Prepare Species genotype chromosome ploidy data from TRY for use#
The Species genotype chromosome ploidy data from TRY informs about the number of genome copies that are usually found within the cell nuclei.
If you intend to clean more than one or two traits, we recommend the use of the batch pre-processing script. Refer to the TRY main page for details.
If you have questions, suggestions, spot errors, or want to contribute, get in touch with us through planthub@idiv.de.
Author: David Schellenberger Costa
Requirements#
To run the script, the following is needed:
TRY data, available here
the data.table library may need to be installed
Code#
# load in libraries
library(data.table) # handle large datasets
# clear workspace
rm(list = ls())
Let’s get the TRY data
# set working directory (adapt this!)
setwd(paste0(.brd, "PlantHub"))
# read in data (adapt this!)
TRY <- fread("TRY_PlantHub.gz")
# select data of interest
TRYSubset <- TRY[TraitName == "Species genotype: chromosome ploidy"]

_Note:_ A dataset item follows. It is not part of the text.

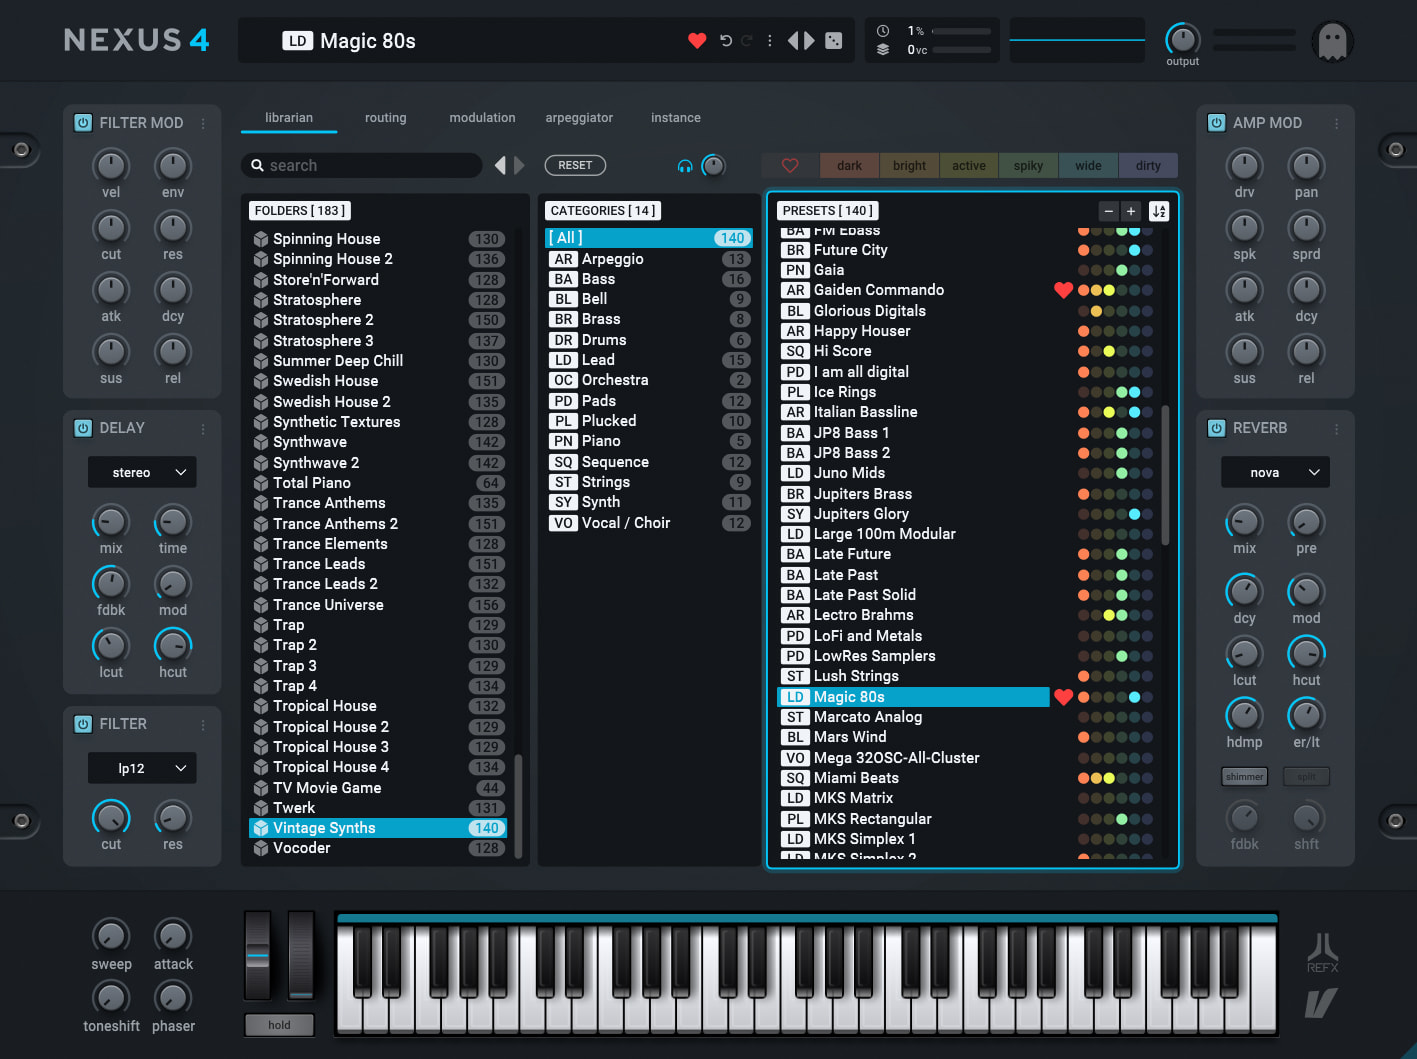Click the heart favorites filter icon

To get an overview of the data, we convert values to lowercase, sort them, and show them as a table.
# extract original data strings
oriVals <- TRYSubset$OrigValueStr # oriVals == original values
# change all to lowercase to ease later classification
oriVals <- tolower(oriVals)
# get an overview over the data by summarizing values and showing them in alphabetical order
valueOverview <- table(oriVals)
valueOverview[order(valueOverview)]
As we see, there are several ploidy levels that have been indicated using written numbers instead of latin numbers. We need to correct this.
# decode coded entries
ploidylevels <- c(
"ha", "di", "tri", "tetra", "penta", "hexa",
"hepta", "octo", "novem", "deca", "undeca", "duodeca"
)
for (i in seq_along(ploidylevels)) oriVals[oriVals == paste0(ploidylevels[i], "ploid")] <- i
oriVals <- gsub("[a-z\\-]", "", oriVals)
We do not have to do anything else, apart from rounding, when ploidy levels are averages of variable ploidy levels of individuals from one particular species.
# use the searchResults matrix to create new value strings by concatenating all data found
newVals <- round(as.numeric(oriVals), 2)
Let’s transfer the data into the original data frame.
# integrate into TRY
TRY[TraitName == "Species genotype: chromosome ploidy", CleanedValueStr := newVals]
Let’s write the data to a file.
# write data
fwrite(TRY, file = paste0("TRY_processed_", Sys.Date(), ".gz"))